_Directions_.
A – Summarize the network system description in two sentences.
B – State whether each statement agrees with the network system description, answering yes or no and quoting the deciding words: (i) The terminals can include pagers and smart cards. (ii) The NAT transforms addresses only from private IP addresses to public IP addresses. (iii) The wireless access points of the private network are shown.

-- Passage provided start --

In addition, the public network 12 can include one or more Domain Name System (DNS) servers 18. In this regard, each network node typically has a unique IP address that has an associated, typically easier to recall, host DNS name. The DNS servers, then, can be capable of transforming a host DNS name into the associated IP address such that network traffic can be routed to the appropriate network node. In addition to the public network 12, the system 10 includes one or more private networks 24, such as Local Area Networks (LANs). Each private network, like the public network, can include a number of network nodes. Also, like the public network 12, the network nodes of each private network can include one or more DNS servers 26. Similar to before, the DNS servers of the private networks can be capable of transforming a host DNS name into an associated IP address such that network traffic can be routed to the appropriate public or network node.

The private network 24 can also include one or more network nodes comprising mobile terminals 32, each of which are capable of communicating within or across the private network. The terminals 32 can comprise, for example, mobile telephones, portable digital assistants (PDAs), pagers, laptop computers, smart cards and other types of electronic systems.

To facilitate the terminals 32 accessing the private network, the private network 24 can include one or more wireless access points (WAPs) (not shown), each of which can be coupled to one or more terminals. In this regard, WAPs can comprise access points (APs) configured to communicate with the terminal in accordance with techniques such as, for example, radio frequency (RF), Bluetooth

(BT), infrared (IR or IrDA) or any of a number of different wireline and/or wireless networking techniques, including LAN and/or WLAN techniques. Also like the public network 12, the private network 24 can include an originating SIP client 20, which is described in greater detail below. As described below, the private network can include a terminating SIP client 36, which can be capable of communicating with an originating SIP client 20. And as also described below, one or more of the terminals of the private network can be capable of operating as an originating SIP client or a terminating SIP client.

To facilitate communications between network nodes of the public network 12 and network nodes of the private networks 24, each private network

24 can further include a Network Address Translator (NAT) interconnecting the public network and the private network. As explained above in the background section, each NAT can be capable of transforming a public IP address from the public network into a private IP address of a network node of a respective private network, and vice versa, for communications between the public network and the respective private network. As will be appreciated, the NAT can also include an

Application Level Gateway (ALG) (not shown) capable of transforming IP addresses embedded in, for example, application protocol data units (PDUs). In addition, the NAT can include or be associated with a firewall and/or gateway for the respective private network. As shown, then, a NAT including or associated with a firewall/gateway is shown as a NAT/FW 28.

The system 10 can also include one or more mobile or cellular networks 30. The cellular networks can comprise one or more of a number of different mobile networks. In this regard, the cellular networks may be any of a number of first-generation (IG), second-generation (2G), 2.5G and/or third-generation (3G) cellular networks, and/or any of a number of other cellular networks capable of operating in accordance with embodiments of the present invention. For example, each cellular network can comprise a GSM (Global System for Mobile Communication), IS-136 (Time Domain Multiple Access - TDMA), IS-95 (Code Division Multiple Access - CDMA), or EDGE (Enhanced Data GSM Environment) network. Alternatively, one or more of the cellular networks can comprise GPRS (General Packet Radio Service) or GPRS-based networks, or newer generation networks, such as Universal Mobile Telecommunications System (UMTS) networks.

-- Passage provided end --
-- Data listing start --

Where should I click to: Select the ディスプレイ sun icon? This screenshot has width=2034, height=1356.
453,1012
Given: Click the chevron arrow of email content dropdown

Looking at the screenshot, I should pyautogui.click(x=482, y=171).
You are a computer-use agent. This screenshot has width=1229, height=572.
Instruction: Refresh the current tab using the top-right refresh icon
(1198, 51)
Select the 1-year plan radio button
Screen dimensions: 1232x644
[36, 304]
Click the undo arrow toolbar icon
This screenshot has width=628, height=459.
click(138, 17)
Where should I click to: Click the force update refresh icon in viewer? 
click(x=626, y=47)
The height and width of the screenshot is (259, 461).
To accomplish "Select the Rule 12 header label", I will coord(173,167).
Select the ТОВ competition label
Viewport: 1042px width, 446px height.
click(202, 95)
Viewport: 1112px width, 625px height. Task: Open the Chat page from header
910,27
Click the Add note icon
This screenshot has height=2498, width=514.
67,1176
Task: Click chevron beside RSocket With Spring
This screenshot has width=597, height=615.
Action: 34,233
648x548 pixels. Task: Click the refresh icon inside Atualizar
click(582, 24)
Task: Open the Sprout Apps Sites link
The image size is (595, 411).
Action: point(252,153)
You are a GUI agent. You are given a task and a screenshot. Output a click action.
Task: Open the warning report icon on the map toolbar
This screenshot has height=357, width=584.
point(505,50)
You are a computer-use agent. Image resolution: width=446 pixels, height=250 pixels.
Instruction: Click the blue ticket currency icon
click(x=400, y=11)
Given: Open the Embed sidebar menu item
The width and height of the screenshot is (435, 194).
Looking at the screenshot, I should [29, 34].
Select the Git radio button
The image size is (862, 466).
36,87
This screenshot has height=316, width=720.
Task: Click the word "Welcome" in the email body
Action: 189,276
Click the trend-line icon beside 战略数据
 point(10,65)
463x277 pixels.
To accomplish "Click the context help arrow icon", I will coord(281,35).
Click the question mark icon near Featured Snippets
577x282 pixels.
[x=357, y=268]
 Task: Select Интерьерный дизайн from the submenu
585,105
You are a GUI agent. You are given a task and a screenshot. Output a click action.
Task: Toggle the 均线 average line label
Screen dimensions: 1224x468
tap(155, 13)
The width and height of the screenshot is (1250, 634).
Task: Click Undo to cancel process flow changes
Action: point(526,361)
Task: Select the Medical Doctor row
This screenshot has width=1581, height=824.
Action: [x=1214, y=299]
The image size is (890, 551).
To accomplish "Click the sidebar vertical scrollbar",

-- Data listing end --

_Answers by task_.
A – The system includes a public network and one or more private networks, each of which can include DNS servers that transform host DNS names into IP addresses so that traffic is routed to the appropriate node. Each private network can also include mobile terminals, wireless access points, SIP clients, and a NAT that translates between public and private IP addresses, and the system can further include one or more cellular networks such as GSM, IS-136, IS-95, EDGE, GPRS, or UMTS networks.

B –
(i) Yes: "mobile telephones, portable digital assistants (PDAs), pagers, laptop computers, smart cards and other types of electronic systems."
(ii) No: "capable of transforming a public IP address from the public network into a private IP address of a network node of a respective private network, and vice versa"
(iii) No: "one or more wireless access points (WAPs) (not shown)"